I was grateful therefore, that the sun shone on the Lakes as I headed back north, despite a somewhat “iffy” forecast. Another couple of unvisited Wainwrights could be claimed.
Once through Staveley the lower reaches of the Kentmere valley are a delight to drive through: steeply wooded hillsides, the occasional glimpse of the meandering river, typical Lakeland slate cottages and farms and, with almost every twist of the narrow road, a different horizon is revealed.
Having parked close to the entrance to the works, just a couple of kilometres from Kentmere village itself, the walk has an inauspicious start. Cartoon character health and safety signs and yellow stripes across the yard help you navigate the lurking dangers before launching you along the path above Kentmere Tarn.
The church and the scattered cottages of the village present an idyllic chocolate-box view with Kentmere Pike in the background and absolutely no hint of the motorised visitor-strewn mayhem a valley or two to the west. May such quiet Cumbrian corners continue.

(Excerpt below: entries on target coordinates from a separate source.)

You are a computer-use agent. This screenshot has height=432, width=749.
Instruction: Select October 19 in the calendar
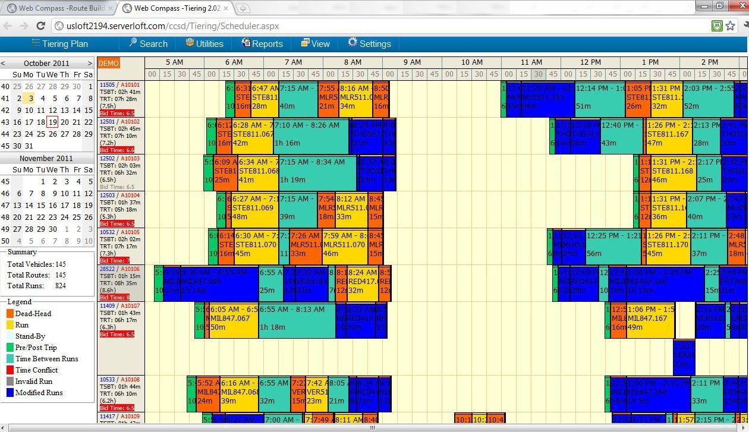(53, 122)
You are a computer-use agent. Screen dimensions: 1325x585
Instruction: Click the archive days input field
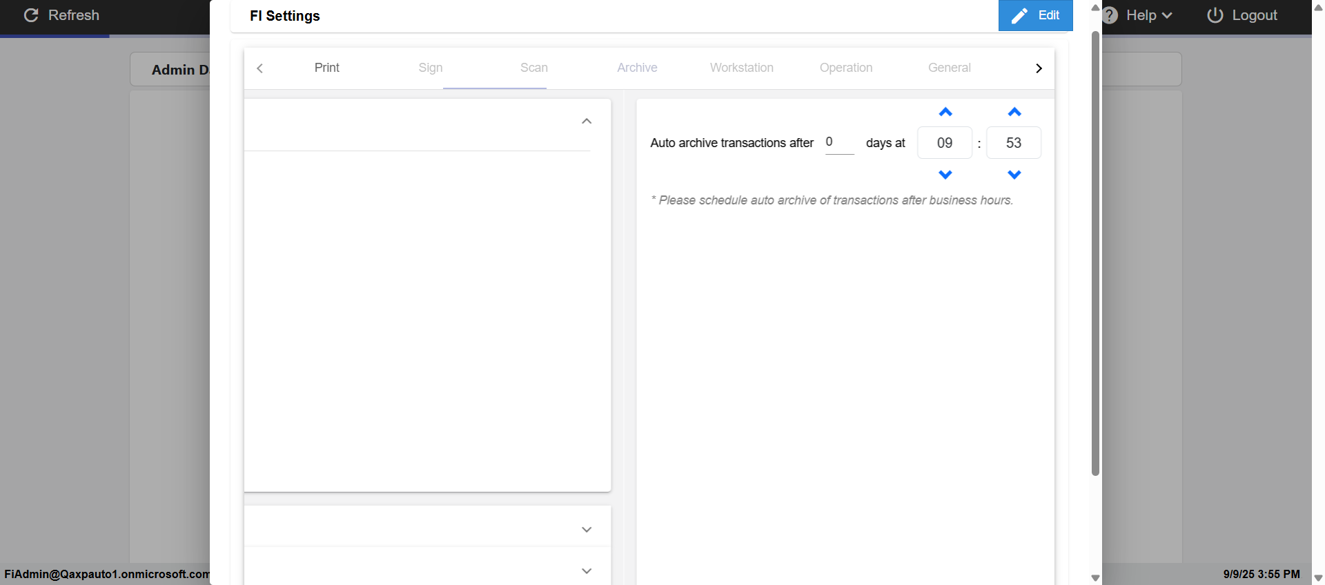[838, 142]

The woodland path leads to the farm at Kentmere Hall, and once above the slopes that rise behind the farm the track to the Garburn Pass is reached: the valley is soon left behind and with equal speed, and the odd zig-zag, the pass is reached. The prospect of a view down into Troutbeck encourages you to overshoot, pass through the gate and miss the stone stile that provides access to Sallows’ somewhat soggy slopes above and to the left.
Once steps have been retraced and over the wall a teeter along the remnant of an older structure helps to avoid the initial boggy stretch before some bucket steps lead directly up the hill. Within ten minutes the majestic summit cairn looms large atop what appears to be a burial mound of some sort. Actually, it’s just a dozen or so flat stones barely rising higher than the sheep-shorn short grass of quite a flat top: but it does benefit from a great view south and west. Morecombe Bay and stretches of Windermere catch the sun in one direction while Great Gable sits on the western horizon like a huge on: off button waiting to be pressed.
The route round to Sour Howes offers more of the same in terms of both soggy ground and views. Pleasant, untaxing, relaxing – just what a break from the motorway needs to be. By contrast with Sallows, its top is a jumble of mounds with the occasional jagged rock breaking through to provide definition to the highest. It’s the sort of place where, given that rarity of some warm late afternoon summer sun, you could lean back and soak it all in and doze.
But no, “I have miles to go before I sleep” someone once said (that’s dragging out some O-Level English from deep inside my memory).
The descent from Sour Howes simply follows one wall then another before taking the middle of three paths towards Ullthwaite Bridge.
Before getting there a narrow path to the left squeezes between two old stone walls and heads for a bridge across the beck and Sawmill Cottage. The dangers of the now deserted works yard can now be tackled to return to the car having thoroughly enjoyed this quiet quarter of the Lakes.
by Morecambe Monkey » Mon Jul 16, 2012 11:18 pm
by ChrisW » Tue Jul 17, 2012 4:18 am
by AJNicholls » Fri Jul 20, 2012 3:10 pm
I think even the less impressive Wainwrights still have something going for them, but my main memory of Sour Howes is finding several people standing around on different mounds trying to work out which bit was the summit!